Portion of a data file
+++

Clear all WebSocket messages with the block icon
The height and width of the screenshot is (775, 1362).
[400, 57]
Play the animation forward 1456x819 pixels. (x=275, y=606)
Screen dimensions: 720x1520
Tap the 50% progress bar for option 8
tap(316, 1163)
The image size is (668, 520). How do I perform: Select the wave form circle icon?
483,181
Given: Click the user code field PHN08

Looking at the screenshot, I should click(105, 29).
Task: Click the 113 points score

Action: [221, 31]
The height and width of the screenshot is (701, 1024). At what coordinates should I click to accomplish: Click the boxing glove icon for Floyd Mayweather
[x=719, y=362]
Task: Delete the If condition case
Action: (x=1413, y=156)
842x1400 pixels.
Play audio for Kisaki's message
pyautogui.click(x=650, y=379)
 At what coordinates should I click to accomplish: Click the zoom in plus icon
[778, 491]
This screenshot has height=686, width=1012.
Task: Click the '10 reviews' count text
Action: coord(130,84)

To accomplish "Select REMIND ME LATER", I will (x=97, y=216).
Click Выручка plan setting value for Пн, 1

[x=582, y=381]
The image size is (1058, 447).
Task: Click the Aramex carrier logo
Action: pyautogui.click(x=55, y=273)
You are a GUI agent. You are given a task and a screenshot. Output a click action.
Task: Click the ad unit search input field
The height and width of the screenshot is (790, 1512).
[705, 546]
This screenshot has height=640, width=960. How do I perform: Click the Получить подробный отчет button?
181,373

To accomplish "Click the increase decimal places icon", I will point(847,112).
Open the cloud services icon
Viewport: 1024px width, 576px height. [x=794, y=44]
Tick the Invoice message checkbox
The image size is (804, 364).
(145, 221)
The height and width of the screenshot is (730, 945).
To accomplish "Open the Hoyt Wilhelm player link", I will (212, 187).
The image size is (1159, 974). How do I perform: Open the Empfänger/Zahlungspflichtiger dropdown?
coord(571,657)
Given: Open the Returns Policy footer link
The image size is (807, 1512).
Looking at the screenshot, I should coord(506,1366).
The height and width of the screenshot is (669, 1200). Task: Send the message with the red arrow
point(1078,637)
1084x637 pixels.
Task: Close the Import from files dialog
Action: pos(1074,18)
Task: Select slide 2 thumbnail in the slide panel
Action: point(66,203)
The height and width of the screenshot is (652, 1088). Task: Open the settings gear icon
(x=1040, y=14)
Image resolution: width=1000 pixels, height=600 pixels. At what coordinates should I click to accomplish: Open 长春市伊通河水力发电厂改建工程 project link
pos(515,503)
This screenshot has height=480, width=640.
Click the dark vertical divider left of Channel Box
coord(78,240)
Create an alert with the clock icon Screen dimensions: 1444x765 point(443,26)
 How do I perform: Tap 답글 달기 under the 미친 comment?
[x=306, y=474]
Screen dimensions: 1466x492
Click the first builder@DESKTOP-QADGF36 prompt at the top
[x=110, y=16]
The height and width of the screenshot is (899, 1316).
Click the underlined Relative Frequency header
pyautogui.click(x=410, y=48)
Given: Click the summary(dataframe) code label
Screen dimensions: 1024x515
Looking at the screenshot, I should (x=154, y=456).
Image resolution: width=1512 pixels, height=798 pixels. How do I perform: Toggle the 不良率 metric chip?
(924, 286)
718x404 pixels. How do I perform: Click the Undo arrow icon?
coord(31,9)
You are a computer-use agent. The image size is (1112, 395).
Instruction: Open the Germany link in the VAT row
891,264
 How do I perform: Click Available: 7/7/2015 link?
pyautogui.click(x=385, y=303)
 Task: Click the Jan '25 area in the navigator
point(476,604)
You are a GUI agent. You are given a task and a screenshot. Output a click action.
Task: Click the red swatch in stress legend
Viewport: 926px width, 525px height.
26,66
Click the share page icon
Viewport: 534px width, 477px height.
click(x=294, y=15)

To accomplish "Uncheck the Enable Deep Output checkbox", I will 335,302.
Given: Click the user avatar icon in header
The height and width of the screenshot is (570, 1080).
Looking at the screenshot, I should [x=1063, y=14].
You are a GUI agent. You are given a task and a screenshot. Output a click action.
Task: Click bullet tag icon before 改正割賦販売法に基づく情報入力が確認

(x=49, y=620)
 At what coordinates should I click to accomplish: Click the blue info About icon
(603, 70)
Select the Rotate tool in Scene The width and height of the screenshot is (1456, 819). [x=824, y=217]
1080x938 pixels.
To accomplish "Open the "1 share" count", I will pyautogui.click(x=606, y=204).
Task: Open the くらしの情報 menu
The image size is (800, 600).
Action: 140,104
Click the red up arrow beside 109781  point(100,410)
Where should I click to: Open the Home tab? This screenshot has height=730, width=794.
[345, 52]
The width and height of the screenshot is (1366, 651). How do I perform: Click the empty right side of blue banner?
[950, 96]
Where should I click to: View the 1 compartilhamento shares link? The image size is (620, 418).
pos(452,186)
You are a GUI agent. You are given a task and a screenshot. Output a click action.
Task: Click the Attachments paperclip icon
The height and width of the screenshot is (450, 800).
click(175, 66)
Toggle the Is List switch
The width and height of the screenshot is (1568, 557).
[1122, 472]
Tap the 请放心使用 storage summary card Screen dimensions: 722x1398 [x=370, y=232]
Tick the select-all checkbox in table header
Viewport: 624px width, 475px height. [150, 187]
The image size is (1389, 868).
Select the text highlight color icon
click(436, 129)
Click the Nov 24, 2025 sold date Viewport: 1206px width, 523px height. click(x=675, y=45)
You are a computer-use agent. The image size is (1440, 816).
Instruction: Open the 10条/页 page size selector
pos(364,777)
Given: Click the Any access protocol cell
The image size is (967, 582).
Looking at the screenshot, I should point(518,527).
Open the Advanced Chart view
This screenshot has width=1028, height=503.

+++

| TASK BRIEF |
Reproduce every one of the lines above word for word, changing nothing.

| REPLY TO THE TASK |
Clear all WebSocket messages with the block icon
The height and width of the screenshot is (775, 1362).
[400, 57]
Play the animation forward 1456x819 pixels. (x=275, y=606)
Screen dimensions: 720x1520
Tap the 50% progress bar for option 8
tap(316, 1163)
The image size is (668, 520). How do I perform: Select the wave form circle icon?
483,181
Given: Click the user code field PHN08

Looking at the screenshot, I should click(105, 29).
Task: Click the 113 points score

Action: [221, 31]
The height and width of the screenshot is (701, 1024). At what coordinates should I click to accomplish: Click the boxing glove icon for Floyd Mayweather
[x=719, y=362]
Task: Delete the If condition case
Action: (x=1413, y=156)
842x1400 pixels.
Play audio for Kisaki's message
pyautogui.click(x=650, y=379)
 At what coordinates should I click to accomplish: Click the zoom in plus icon
[778, 491]
This screenshot has height=686, width=1012.
Task: Click the '10 reviews' count text
Action: coord(130,84)

To accomplish "Select REMIND ME LATER", I will (x=97, y=216).
Click Выручка plan setting value for Пн, 1

[x=582, y=381]
The image size is (1058, 447).
Task: Click the Aramex carrier logo
Action: pyautogui.click(x=55, y=273)
You are a GUI agent. You are given a task and a screenshot. Output a click action.
Task: Click the ad unit search input field
The height and width of the screenshot is (790, 1512).
[705, 546]
This screenshot has height=640, width=960. How do I perform: Click the Получить подробный отчет button?
181,373

To accomplish "Click the increase decimal places icon", I will point(847,112).
Open the cloud services icon
Viewport: 1024px width, 576px height. [x=794, y=44]
Tick the Invoice message checkbox
The image size is (804, 364).
(145, 221)
The height and width of the screenshot is (730, 945).
To accomplish "Open the Hoyt Wilhelm player link", I will (212, 187).
The image size is (1159, 974). How do I perform: Open the Empfänger/Zahlungspflichtiger dropdown?
coord(571,657)
Given: Open the Returns Policy footer link
The image size is (807, 1512).
Looking at the screenshot, I should coord(506,1366).
The height and width of the screenshot is (669, 1200). Task: Send the message with the red arrow
point(1078,637)
1084x637 pixels.
Task: Close the Import from files dialog
Action: pos(1074,18)
Task: Select slide 2 thumbnail in the slide panel
Action: point(66,203)
The height and width of the screenshot is (652, 1088). Task: Open the settings gear icon
(x=1040, y=14)
Image resolution: width=1000 pixels, height=600 pixels. At what coordinates should I click to accomplish: Open 长春市伊通河水力发电厂改建工程 project link
pos(515,503)
This screenshot has height=480, width=640.
Click the dark vertical divider left of Channel Box
coord(78,240)
Create an alert with the clock icon Screen dimensions: 1444x765 point(443,26)
 How do I perform: Tap 답글 달기 under the 미친 comment?
[x=306, y=474]
Screen dimensions: 1466x492
Click the first builder@DESKTOP-QADGF36 prompt at the top
[x=110, y=16]
The height and width of the screenshot is (899, 1316).
Click the underlined Relative Frequency header
pyautogui.click(x=410, y=48)
Given: Click the summary(dataframe) code label
Screen dimensions: 1024x515
Looking at the screenshot, I should (x=154, y=456).
Image resolution: width=1512 pixels, height=798 pixels. How do I perform: Toggle the 不良率 metric chip?
(924, 286)
718x404 pixels. How do I perform: Click the Undo arrow icon?
coord(31,9)
You are a computer-use agent. The image size is (1112, 395).
Instruction: Open the Germany link in the VAT row
891,264
 How do I perform: Click Available: 7/7/2015 link?
pyautogui.click(x=385, y=303)
 Task: Click the Jan '25 area in the navigator
point(476,604)
You are a GUI agent. You are given a task and a screenshot. Output a click action.
Task: Click the red swatch in stress legend
Viewport: 926px width, 525px height.
26,66
Click the share page icon
Viewport: 534px width, 477px height.
click(x=294, y=15)

To accomplish "Uncheck the Enable Deep Output checkbox", I will 335,302.
Given: Click the user avatar icon in header
The height and width of the screenshot is (570, 1080).
Looking at the screenshot, I should [x=1063, y=14].
You are a GUI agent. You are given a task and a screenshot. Output a click action.
Task: Click bullet tag icon before 改正割賦販売法に基づく情報入力が確認

(x=49, y=620)
 At what coordinates should I click to accomplish: Click the blue info About icon
(603, 70)
Select the Rotate tool in Scene The width and height of the screenshot is (1456, 819). [x=824, y=217]
1080x938 pixels.
To accomplish "Open the "1 share" count", I will pyautogui.click(x=606, y=204).
Task: Open the くらしの情報 menu
The image size is (800, 600).
Action: 140,104
Click the red up arrow beside 109781  point(100,410)
Where should I click to: Open the Home tab? This screenshot has height=730, width=794.
[345, 52]
The width and height of the screenshot is (1366, 651). How do I perform: Click the empty right side of blue banner?
[950, 96]
Where should I click to: View the 1 compartilhamento shares link? The image size is (620, 418).
pos(452,186)
You are a GUI agent. You are given a task and a screenshot. Output a click action.
Task: Click the Attachments paperclip icon
The height and width of the screenshot is (450, 800).
click(175, 66)
Toggle the Is List switch
The width and height of the screenshot is (1568, 557).
[1122, 472]
Tap the 请放心使用 storage summary card Screen dimensions: 722x1398 [x=370, y=232]
Tick the select-all checkbox in table header
Viewport: 624px width, 475px height. [150, 187]
The image size is (1389, 868).
Select the text highlight color icon
click(436, 129)
Click the Nov 24, 2025 sold date Viewport: 1206px width, 523px height. click(x=675, y=45)
You are a computer-use agent. The image size is (1440, 816).
Instruction: Open the 10条/页 page size selector
pos(364,777)
Given: Click the Any access protocol cell
The image size is (967, 582).
Looking at the screenshot, I should point(518,527).
Open the Advanced Chart view
This screenshot has width=1028, height=503.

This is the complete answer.